Icon 1 posted      Profile for jamie1977     Send New Private Message       Edit/Delete Post   Reply With Quote 
This might be a bit of a long story. Back on January 1st 2007 I became violently ill. Before this day I was having issues for a couple of months with some light headedness, but thought nothing of it. It started with a trip to the ER. I was having heart palpatations and was very shaky. The ER did an EKG with some X rays and said everything looked OK. They tought I might be dehydrated and sent me home. I then ended up there a couple of days later because my body would not stop shaking. It was the weirdest thing. My legs and arms would not stop shivering. Very scary. Hard to explain.

I ended up being very sick for the month of January. I missed work for the entire month. I had horrible diarrhea for 3 months. I was also very light headed, dizzy, and naseau at times. I went to my PCP numerous times and he had no idea what was wrong. He tought i had some kind of flu virus. Influenza, Norwalk, or something. He did numerous stool and blood tests. Also did CT of all major organs and lungs. Nothing was found. He checked me for food allergies which turned up nothing. He pretty much had no clue what was wrong. I lost 25 pounds in two months and i looked like a zombie. My face was very pale. He just kept waiting for me to get better and kept telling to eat and keep hydrated.

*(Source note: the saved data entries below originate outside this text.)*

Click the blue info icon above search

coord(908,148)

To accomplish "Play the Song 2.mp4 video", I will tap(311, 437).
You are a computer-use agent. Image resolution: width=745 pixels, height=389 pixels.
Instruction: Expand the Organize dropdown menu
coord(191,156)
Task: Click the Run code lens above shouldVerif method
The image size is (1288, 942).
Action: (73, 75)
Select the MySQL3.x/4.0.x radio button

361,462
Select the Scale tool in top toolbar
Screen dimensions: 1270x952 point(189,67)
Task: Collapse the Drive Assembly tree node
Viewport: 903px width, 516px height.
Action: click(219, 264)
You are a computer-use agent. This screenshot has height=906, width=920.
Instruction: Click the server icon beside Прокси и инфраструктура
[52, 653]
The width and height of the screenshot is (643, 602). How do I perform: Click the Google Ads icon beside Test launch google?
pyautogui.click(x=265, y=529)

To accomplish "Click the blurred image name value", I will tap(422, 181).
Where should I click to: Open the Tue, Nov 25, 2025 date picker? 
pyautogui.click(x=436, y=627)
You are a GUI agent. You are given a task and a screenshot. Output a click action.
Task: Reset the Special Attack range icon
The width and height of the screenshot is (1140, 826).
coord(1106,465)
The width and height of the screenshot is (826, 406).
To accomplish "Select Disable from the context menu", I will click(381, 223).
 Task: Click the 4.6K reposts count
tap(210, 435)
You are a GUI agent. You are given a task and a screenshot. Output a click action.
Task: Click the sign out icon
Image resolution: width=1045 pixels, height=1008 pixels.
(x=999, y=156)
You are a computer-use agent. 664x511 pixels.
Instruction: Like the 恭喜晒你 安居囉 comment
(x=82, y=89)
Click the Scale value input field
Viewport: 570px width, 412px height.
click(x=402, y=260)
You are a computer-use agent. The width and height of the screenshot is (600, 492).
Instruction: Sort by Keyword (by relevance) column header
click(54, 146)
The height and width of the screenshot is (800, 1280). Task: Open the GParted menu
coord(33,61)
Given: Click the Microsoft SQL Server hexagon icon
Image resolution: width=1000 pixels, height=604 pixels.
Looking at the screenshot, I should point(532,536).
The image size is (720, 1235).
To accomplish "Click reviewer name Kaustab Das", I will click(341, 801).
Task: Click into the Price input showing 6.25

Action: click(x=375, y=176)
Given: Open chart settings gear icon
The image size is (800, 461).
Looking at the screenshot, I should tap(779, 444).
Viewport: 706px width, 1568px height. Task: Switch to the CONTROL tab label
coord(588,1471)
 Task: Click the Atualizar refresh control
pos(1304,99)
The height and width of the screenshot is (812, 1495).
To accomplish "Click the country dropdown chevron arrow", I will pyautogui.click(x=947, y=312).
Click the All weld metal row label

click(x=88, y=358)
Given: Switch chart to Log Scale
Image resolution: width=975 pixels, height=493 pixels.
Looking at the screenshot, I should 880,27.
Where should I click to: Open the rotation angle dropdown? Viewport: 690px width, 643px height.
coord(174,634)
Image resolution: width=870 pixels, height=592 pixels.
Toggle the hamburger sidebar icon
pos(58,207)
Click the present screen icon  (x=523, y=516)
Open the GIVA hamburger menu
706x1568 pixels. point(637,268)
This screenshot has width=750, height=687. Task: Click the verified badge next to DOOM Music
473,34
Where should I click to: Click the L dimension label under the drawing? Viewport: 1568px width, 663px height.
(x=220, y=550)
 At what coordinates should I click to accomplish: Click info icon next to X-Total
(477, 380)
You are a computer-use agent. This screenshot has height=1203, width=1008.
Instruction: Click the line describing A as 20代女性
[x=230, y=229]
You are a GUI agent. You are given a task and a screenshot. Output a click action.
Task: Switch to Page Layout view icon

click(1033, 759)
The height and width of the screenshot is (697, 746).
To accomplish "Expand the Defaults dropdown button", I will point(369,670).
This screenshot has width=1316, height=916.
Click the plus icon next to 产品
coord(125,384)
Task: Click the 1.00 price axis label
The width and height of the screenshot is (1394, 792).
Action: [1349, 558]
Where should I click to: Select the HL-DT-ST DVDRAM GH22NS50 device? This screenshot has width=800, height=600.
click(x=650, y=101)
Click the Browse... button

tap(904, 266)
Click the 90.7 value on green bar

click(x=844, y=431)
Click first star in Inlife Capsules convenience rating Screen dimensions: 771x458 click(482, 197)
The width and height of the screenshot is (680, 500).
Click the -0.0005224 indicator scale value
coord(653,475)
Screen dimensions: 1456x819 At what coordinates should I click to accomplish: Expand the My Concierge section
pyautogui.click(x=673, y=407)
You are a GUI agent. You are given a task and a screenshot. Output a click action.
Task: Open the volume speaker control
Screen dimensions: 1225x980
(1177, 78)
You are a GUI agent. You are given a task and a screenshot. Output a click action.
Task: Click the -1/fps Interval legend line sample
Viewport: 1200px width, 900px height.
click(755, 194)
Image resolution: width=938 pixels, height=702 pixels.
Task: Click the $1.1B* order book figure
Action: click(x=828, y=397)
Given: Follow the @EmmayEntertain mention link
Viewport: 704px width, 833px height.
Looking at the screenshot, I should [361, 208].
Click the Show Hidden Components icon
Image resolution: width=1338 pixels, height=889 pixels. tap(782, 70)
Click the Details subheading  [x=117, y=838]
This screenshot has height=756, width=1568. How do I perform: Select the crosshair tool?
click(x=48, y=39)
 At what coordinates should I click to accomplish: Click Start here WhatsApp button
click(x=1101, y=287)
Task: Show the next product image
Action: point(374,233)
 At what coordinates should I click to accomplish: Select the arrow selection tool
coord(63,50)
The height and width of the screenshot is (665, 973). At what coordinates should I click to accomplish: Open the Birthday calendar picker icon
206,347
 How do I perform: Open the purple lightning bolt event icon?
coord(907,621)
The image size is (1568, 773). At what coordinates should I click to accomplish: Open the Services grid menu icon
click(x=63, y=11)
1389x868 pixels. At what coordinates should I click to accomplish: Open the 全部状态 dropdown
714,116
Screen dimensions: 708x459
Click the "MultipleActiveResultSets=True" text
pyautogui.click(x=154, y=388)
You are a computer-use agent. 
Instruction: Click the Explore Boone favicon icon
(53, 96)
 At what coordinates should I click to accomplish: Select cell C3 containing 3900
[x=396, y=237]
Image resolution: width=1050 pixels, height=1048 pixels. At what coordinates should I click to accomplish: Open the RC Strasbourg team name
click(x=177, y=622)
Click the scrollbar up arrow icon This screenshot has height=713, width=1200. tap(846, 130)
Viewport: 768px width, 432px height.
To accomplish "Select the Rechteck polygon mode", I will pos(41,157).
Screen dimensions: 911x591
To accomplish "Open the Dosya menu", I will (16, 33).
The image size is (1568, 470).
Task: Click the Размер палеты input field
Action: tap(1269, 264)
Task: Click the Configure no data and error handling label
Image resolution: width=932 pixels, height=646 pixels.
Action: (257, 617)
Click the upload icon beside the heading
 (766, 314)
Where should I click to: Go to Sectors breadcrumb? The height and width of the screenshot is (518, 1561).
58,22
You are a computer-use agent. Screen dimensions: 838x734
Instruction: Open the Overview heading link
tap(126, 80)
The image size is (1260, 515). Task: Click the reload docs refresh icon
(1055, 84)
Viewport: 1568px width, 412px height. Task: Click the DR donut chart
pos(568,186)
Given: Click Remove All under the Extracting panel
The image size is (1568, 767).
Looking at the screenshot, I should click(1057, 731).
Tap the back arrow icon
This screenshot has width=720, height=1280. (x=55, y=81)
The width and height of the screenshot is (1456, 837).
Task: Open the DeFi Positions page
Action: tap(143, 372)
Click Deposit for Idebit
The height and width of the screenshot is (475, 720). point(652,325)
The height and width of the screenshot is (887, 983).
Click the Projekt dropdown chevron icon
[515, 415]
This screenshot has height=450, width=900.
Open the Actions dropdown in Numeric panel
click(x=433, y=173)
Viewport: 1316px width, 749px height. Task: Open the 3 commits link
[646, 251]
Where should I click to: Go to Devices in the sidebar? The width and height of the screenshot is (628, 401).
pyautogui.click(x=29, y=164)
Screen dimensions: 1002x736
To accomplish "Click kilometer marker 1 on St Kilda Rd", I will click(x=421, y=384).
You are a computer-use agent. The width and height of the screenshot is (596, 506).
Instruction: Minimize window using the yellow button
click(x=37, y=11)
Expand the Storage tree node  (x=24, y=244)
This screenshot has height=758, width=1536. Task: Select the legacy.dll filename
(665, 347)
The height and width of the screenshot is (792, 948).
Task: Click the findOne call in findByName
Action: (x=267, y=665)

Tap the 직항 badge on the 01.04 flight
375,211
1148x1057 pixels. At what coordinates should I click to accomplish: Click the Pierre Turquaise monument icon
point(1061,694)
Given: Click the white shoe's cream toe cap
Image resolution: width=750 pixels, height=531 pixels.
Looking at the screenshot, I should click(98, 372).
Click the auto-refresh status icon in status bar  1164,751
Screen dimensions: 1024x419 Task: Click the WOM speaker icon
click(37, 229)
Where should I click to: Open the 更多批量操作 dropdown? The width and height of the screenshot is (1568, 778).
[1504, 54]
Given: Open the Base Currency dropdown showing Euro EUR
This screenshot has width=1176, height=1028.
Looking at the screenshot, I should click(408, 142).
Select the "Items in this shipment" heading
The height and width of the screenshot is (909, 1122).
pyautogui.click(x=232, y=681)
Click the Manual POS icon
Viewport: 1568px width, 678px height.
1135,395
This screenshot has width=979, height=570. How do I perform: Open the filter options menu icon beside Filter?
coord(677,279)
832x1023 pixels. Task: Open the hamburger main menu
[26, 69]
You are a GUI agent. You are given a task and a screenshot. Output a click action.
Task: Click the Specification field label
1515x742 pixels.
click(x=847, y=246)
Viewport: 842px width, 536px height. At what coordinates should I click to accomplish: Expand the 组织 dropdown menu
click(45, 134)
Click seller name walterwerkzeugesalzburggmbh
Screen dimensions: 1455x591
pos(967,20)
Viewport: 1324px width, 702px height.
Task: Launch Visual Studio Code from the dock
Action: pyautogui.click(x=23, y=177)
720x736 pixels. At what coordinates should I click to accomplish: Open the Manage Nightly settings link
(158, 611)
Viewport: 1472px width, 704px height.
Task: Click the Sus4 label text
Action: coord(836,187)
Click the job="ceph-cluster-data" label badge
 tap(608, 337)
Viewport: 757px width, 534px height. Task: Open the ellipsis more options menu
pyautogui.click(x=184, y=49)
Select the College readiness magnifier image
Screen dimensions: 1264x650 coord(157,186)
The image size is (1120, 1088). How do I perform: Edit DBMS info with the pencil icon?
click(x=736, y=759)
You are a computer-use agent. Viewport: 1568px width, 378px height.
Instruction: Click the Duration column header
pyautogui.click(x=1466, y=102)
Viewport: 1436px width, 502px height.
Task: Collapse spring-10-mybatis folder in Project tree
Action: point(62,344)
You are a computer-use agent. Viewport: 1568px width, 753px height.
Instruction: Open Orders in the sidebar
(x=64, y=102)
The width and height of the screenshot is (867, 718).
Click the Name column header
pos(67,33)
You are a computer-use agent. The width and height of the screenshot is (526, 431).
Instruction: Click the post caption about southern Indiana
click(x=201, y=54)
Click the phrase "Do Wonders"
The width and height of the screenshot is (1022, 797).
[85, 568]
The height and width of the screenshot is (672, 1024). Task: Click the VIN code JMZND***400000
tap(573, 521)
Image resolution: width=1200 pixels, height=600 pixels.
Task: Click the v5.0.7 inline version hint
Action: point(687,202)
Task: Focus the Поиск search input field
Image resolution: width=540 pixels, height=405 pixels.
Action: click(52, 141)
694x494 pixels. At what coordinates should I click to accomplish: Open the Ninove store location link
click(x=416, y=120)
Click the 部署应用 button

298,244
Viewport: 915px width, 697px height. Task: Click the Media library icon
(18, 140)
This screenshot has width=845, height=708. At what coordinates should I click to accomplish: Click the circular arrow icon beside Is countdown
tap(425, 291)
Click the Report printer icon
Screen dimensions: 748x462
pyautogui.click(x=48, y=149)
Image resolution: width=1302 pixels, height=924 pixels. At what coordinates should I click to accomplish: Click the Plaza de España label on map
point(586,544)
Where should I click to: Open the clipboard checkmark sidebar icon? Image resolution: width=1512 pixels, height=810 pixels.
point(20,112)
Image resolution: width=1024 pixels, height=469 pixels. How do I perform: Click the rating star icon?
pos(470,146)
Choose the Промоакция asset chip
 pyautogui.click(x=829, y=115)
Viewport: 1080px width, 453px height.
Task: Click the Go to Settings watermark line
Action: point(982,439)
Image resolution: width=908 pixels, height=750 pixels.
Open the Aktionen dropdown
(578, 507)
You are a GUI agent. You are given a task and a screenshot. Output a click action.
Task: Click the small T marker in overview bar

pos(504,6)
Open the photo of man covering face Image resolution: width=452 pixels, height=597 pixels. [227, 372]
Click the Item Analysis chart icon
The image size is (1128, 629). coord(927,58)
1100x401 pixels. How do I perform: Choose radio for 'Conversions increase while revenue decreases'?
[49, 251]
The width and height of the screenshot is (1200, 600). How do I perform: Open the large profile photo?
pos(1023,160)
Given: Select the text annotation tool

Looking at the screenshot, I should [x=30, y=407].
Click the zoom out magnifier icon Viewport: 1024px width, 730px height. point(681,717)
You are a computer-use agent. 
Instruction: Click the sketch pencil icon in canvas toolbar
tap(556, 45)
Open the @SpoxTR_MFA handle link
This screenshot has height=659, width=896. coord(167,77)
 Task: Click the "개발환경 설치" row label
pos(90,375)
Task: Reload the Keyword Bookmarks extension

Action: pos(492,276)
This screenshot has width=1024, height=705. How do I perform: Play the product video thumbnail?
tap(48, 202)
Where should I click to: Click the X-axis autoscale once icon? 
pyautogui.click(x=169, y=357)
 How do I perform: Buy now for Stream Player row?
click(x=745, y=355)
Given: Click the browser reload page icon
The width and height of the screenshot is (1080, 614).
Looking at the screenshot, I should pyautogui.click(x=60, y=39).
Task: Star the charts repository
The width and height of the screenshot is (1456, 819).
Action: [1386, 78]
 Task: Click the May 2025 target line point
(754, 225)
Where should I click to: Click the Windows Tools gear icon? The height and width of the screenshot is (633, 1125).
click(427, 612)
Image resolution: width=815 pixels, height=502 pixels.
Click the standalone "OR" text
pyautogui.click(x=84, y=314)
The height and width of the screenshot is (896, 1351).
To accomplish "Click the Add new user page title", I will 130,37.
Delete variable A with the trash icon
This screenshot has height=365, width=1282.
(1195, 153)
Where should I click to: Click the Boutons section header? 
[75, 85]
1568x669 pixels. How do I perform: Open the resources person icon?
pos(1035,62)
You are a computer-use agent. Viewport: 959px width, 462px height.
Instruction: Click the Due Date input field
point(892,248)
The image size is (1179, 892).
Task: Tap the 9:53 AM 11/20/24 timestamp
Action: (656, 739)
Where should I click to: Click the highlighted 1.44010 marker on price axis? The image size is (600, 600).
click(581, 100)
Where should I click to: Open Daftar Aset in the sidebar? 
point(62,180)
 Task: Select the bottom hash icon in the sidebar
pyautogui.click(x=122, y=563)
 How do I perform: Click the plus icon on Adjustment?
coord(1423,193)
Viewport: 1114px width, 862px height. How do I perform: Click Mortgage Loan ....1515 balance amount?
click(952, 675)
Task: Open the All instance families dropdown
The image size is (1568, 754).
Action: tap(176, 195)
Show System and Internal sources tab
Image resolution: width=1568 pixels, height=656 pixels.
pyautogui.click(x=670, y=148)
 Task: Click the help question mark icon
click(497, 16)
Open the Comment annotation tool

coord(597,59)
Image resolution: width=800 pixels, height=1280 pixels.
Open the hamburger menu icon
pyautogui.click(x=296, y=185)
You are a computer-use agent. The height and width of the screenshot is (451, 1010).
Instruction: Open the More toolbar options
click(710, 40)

I then went to a GI doctor who told did every GI test imagineable in two months. Colonoscopy, endoscopy, Small bowel series, mri of abdomen, CT of abdomes, pill cam, all kinds of blood work. All he found was some gatritis of the stomach and deudom. He put me on prilosec and zantac for 7 weeks. All the while I still had diarrea, dizziness from time to time and chills. He said there was nothing more he could do for me. He almost seemed mad because he couldn't find anything. Like it was my fault. He basically gave up.

I then went for a second GI opinion. He did a small bowel series, endoscopy, CT of abdomen, and gave me 1 week of flagyl in case of a parasite even though none was found in any of my stools. Everything looked fine he said.

I even tried accupuncture, holistic medicine, wasted all kinds of money. All for nothing.

I even saw an infectious disease doctor who did some blood and stool test. All were normal and she wanted nothing to do with me. She felt I didn't need her help.

I then chnaged my diet about 4 months ago. I only eat healthy organic foods and exercise 4-5 days a week. Still not myself.

I then started looking into lyme. I remember being out in woods a lot last summer doing work for the yard. I developed a bad looking rash in both legs, but assumed it was poison ivy. I had never had it before. Lived in the city before this.

I mentioned this to my doctors and they disregarded it. They said they didn't see a rash and that tests for it were negative. I then mentioned that most tests can produce a false negative. They didn't want to hear it.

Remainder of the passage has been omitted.